Dalam perjalanan rutinitas pengajian kami, sering kali aku begitu geli tapi lalu mataku menyembab diam-diam melihatnya. Saat beliau memejamkan mata dan terkantuk-kantuk di antara tilawah pembuka pengajian kami. Aku juga tahu belakangan kenapa beliau selalu terkantuk-kantuk. Beliau hanya sempat beristirahat sekitar tiga sampai empat jam sehari, dengan alasan yang benderang. Alasan yang sama kenapa beliau dan istrinya tak sempat memelihara tanaman di halaman rumahnya. Alasan yang sama kenapa beliau hanya punya waktu ba’da subuh untuk bertemu-muka dan menyapa hati kami.

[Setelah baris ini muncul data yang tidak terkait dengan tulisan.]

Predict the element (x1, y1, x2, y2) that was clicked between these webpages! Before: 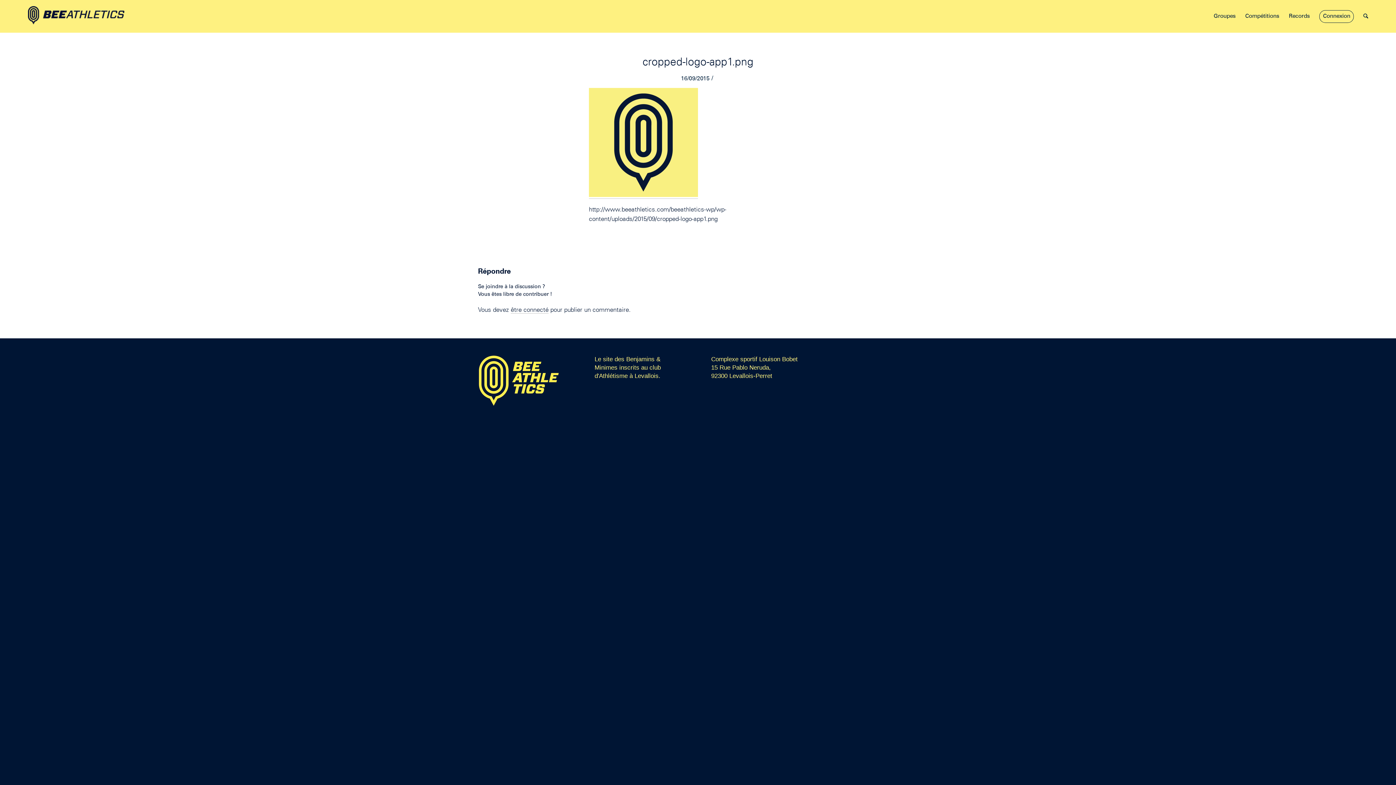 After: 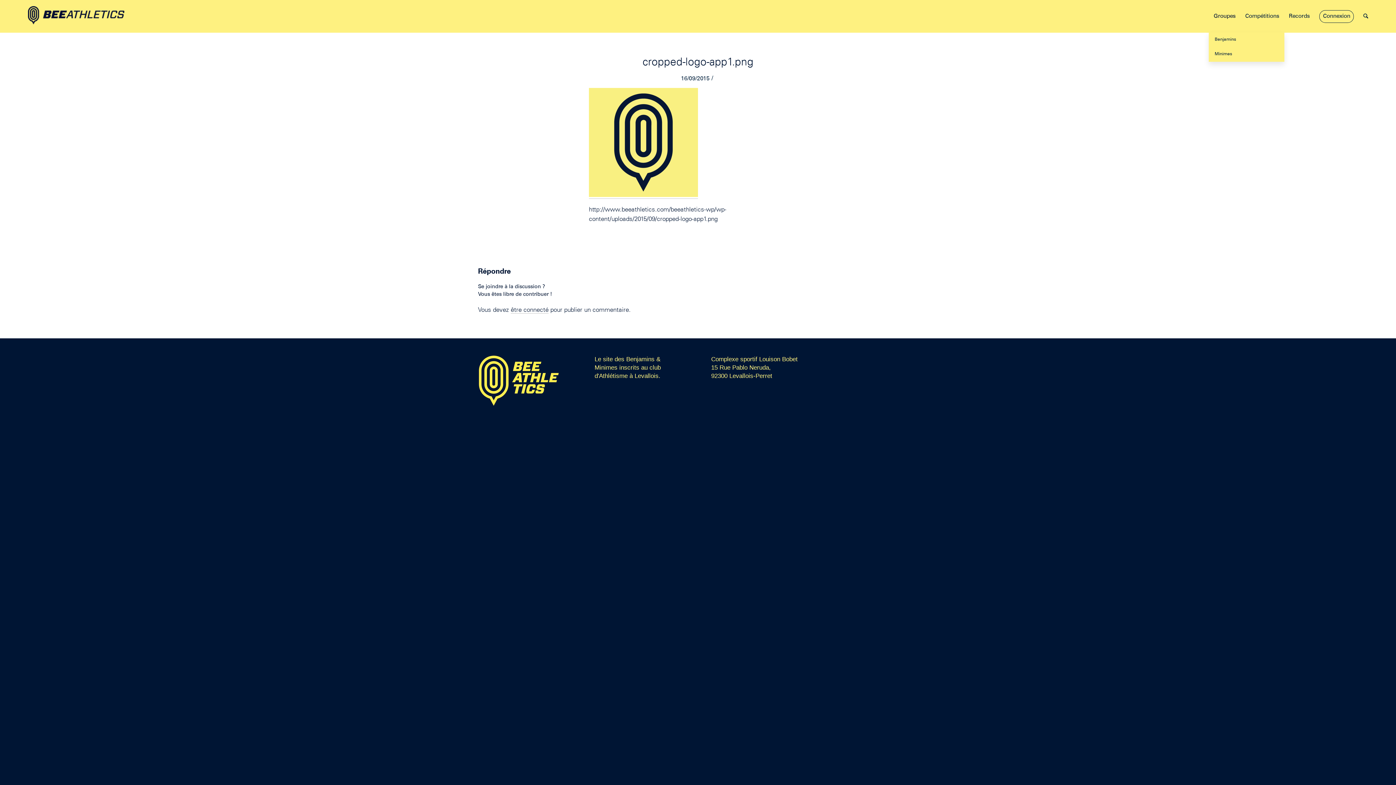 Action: label: Groupes bbox: (1209, 0, 1240, 32)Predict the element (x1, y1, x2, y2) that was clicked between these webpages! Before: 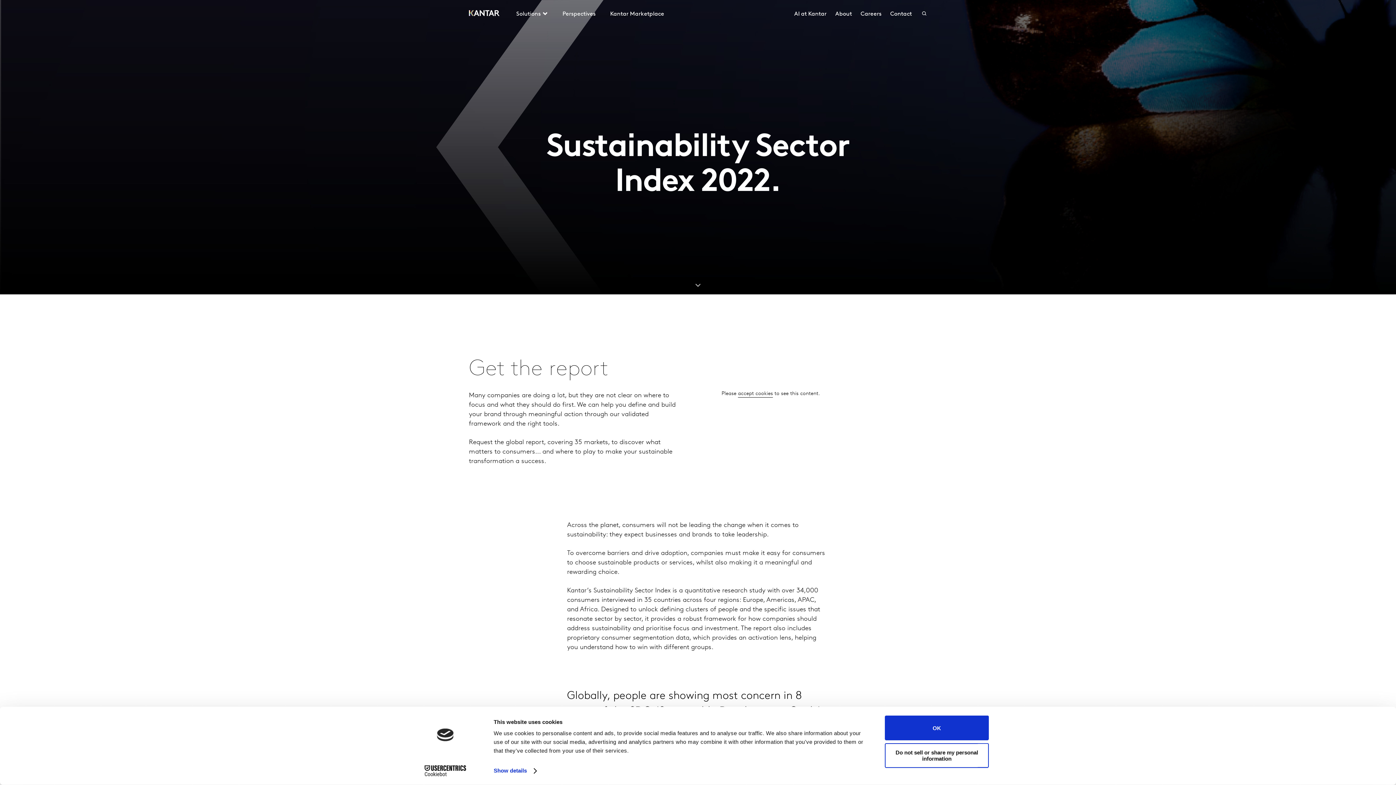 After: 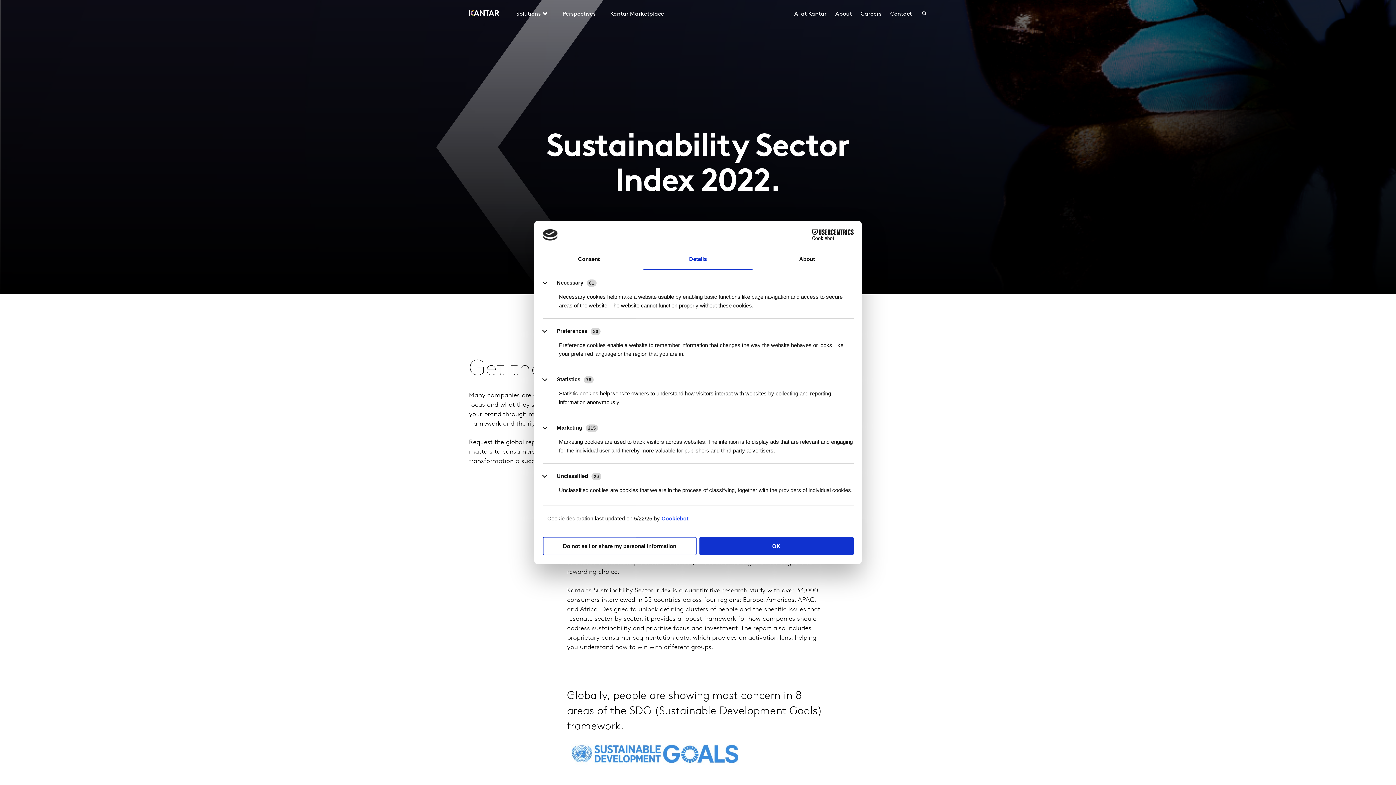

Alasan yang sama kenapa beliau menyempatkan tidur di sepuluh menit sela sebelum pengajian di mulai.

Beliau tak sempat menanami halaman rumahnya dengan tanaman penyejuk mata, juga tak sempat beristirahat dengan puas seperti halnya orang lain pada umumnya. Dan beliau tak lagi punya waktu luang untuk menyapa hati kami, kecuali subuh, dan hanya hari itu. Sekali lagi, hanya hari itu. Karena beliau terobsesi akan datangnya hidayah bagi ribuan hati melalui perantaranya. Karena beliau terobsesi untuk menghadirkan sejengkal taman syurga di hati-hati yang meranggas dan nelangsa. Karena beliau terobsesi untuk meninggal dunia dalam keadaan sedang menjejakkan cita-cita mulia di dada manusia. Karena pagi hingga larut malamnya hanya beliau isi dengan puluhan pekerjaan da’wah yang ingin beliau tunaikan. Karena -seperti yang berkali-kali diungkapkan kepadaku baik saat berdua maupun saat bersama saudaraku yang lain- beliau telah ber’azzam; “istirahat bagi seorang pejuang adalah ketika ia meninggalkan dunia ini”.

Maka benarlah Imam Syahid yang mengabadikan pesannya kepada seluruh da’i di muka bumi; “beban da’wah hanya dapat diberikan oleh mereka yang memahami dan memberikan apa saja yang kelak di tuntutnya; waktu, kesehatan, harta, bahkan darah. Mereka begadang saat semua tertidur lelap. Mereka gelisah saat yang lain lengah. Seakan-akan lisannya yang suci berkata, tidak ada yang kuharap dari kalian. Aku hanya mengharap pahala Allah”.

Pesan yang bila kuingat, selalu membuatku menangis, karena kapasitas komitmenku yang masih perlu dipertanyakan di jalan da’wah ini. Karena ketangguhan jiwaku tak seperti Imam Syahid atau da’i sesudahnya seperti guruku dan para asatidz da’wah lainnya. Sering aku berdo’a kepada Allah, sambil sesekali mengingat senyum teduh guruku itu; “Ya Allah, jadikanlah jiwaku jiwa yang tangguh seperti jiwanya. Karena misi kebenaran butuh jiwa-jiwa tangguh untuk memikulnya di jalan panjang nan tak berujung ini”.

Bertahun-tahun kami bertemu muka setiap pekan, saling mengenal, menjenguk, mengira-ngira dan menyapa hati. Hubunganku dengan beliau seperti hubungan sahabat akrab yang tak terpisahkan. Aku menganggapnya ayah dan abang. Ia menganggapku adik bengal yang tak juga lurus berjalan. Diantara kami ada marah, kecewa, sabar, ketidakmengertian, kemengertian, bahu-membahu, kerjasama, senyum dan maaf.